Excavators were used to thoroughly mix the arsenic contaminated sediment with the treatment additives. The impacted area was divided into twenty six 100-cubic yard cells where ~ 2,600 gallons of 5% hydrogen peroxide, 70 T of ferric sulfate, 59 T of limestone, and 120 T of bentonite were added and mixed. Two soil types were treated during the process.

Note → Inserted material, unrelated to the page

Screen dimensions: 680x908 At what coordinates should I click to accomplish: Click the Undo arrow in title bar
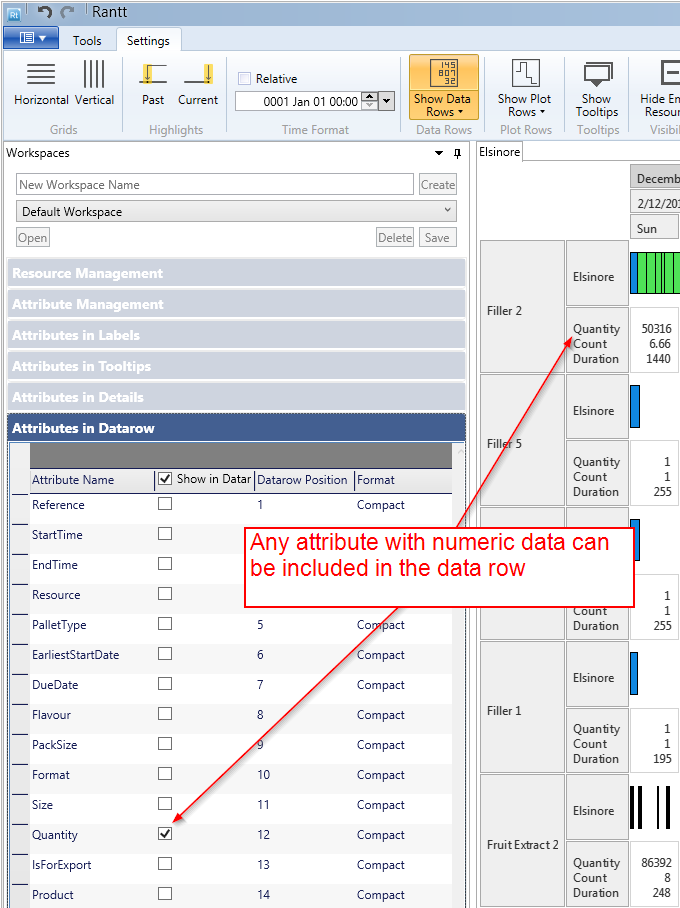45,13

Peat sediment was treated within the marsh area adjacent to a former railroad bed and sand ballast material was treated below the railroad bed.

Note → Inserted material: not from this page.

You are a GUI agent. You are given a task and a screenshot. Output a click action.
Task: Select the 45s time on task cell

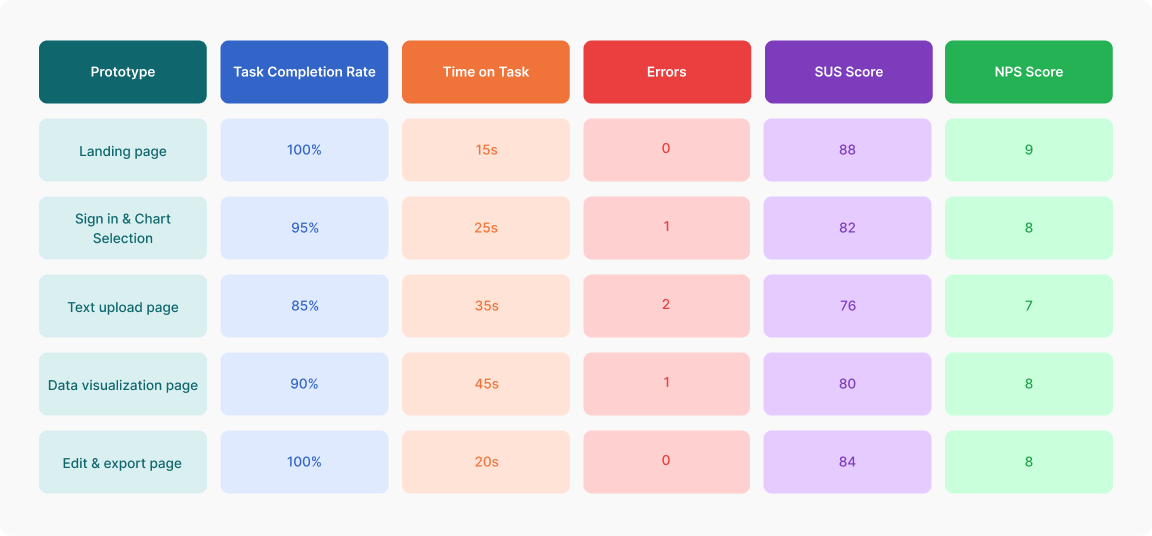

Restoration of the site was completed by rebuilding the railroad bed, adding and grading top soil over the surface of the marsh mixing area to cap it, installing erosion control features, and seeding the disturbed area with a native vegetation mixture.
The Challenge
The site presented unique complexities:
- Two distinct treatment environments:
- Marsh area peat sediment
- Railroad bed sand ballast
- Sensitive ecological considerations
- 2,600 cubic yards of material
- Need for site restoration
- Erosion control requirements
The Solution: Strategic Treatment Design
The team implemented a comprehensive approach:
- Treatment Organization:
- 26 treatment cells
- 100 cubic yards per cell
- Systematic mixing protocol
- Multiple additive integration
- Environmental protection measures
- Treatment Materials:
- 2,600 gallons of 5% hydrogen peroxide
- 70 tons of ferric sulfate
- 59 tons of limestone
- 120 tons of bentonite
- Custom mixing ratios
Site Restoration Process
Comprehensive restoration included:
- Railroad bed reconstruction
- Marsh area topsoil capping
- Strategic erosion control
- Native vegetation seeding
- Environmental protection measures
Implementation Strategy
Key operational elements:
- Excavator mixing methodology
- Cell-by-cell treatment
- Material ratio optimization
- Environmental impact minimization
- Restoration integration
Key Success Factors
Several elements contributed to project success:
- Strategic cell organization
- Precise material ratios
- Careful ecosystem protection
- Comprehensive restoration
- Native vegetation integration
Environmental Protection
Special considerations included:
- Minimal ecosystem disturbance
- Strategic erosion control
- Native species preservation
- Surface water protection
- Long-term sustainability
Technical Innovation
The project demonstrated:
- Multiple material integration
- Dual environment treatment
- Ecosystem-friendly methods
- Successful stabilization
- Sustainable restoration
Project Outcomes
Achievement highlights:
- 2,600 cubic yards treated
- Cleanup goals achieved
- Minimal environmental impact
- Successful site restoration
- Ecosystem protection maintained
This case study demonstrates how complex contamination can be addressed while preserving and restoring sensitive environmental areas.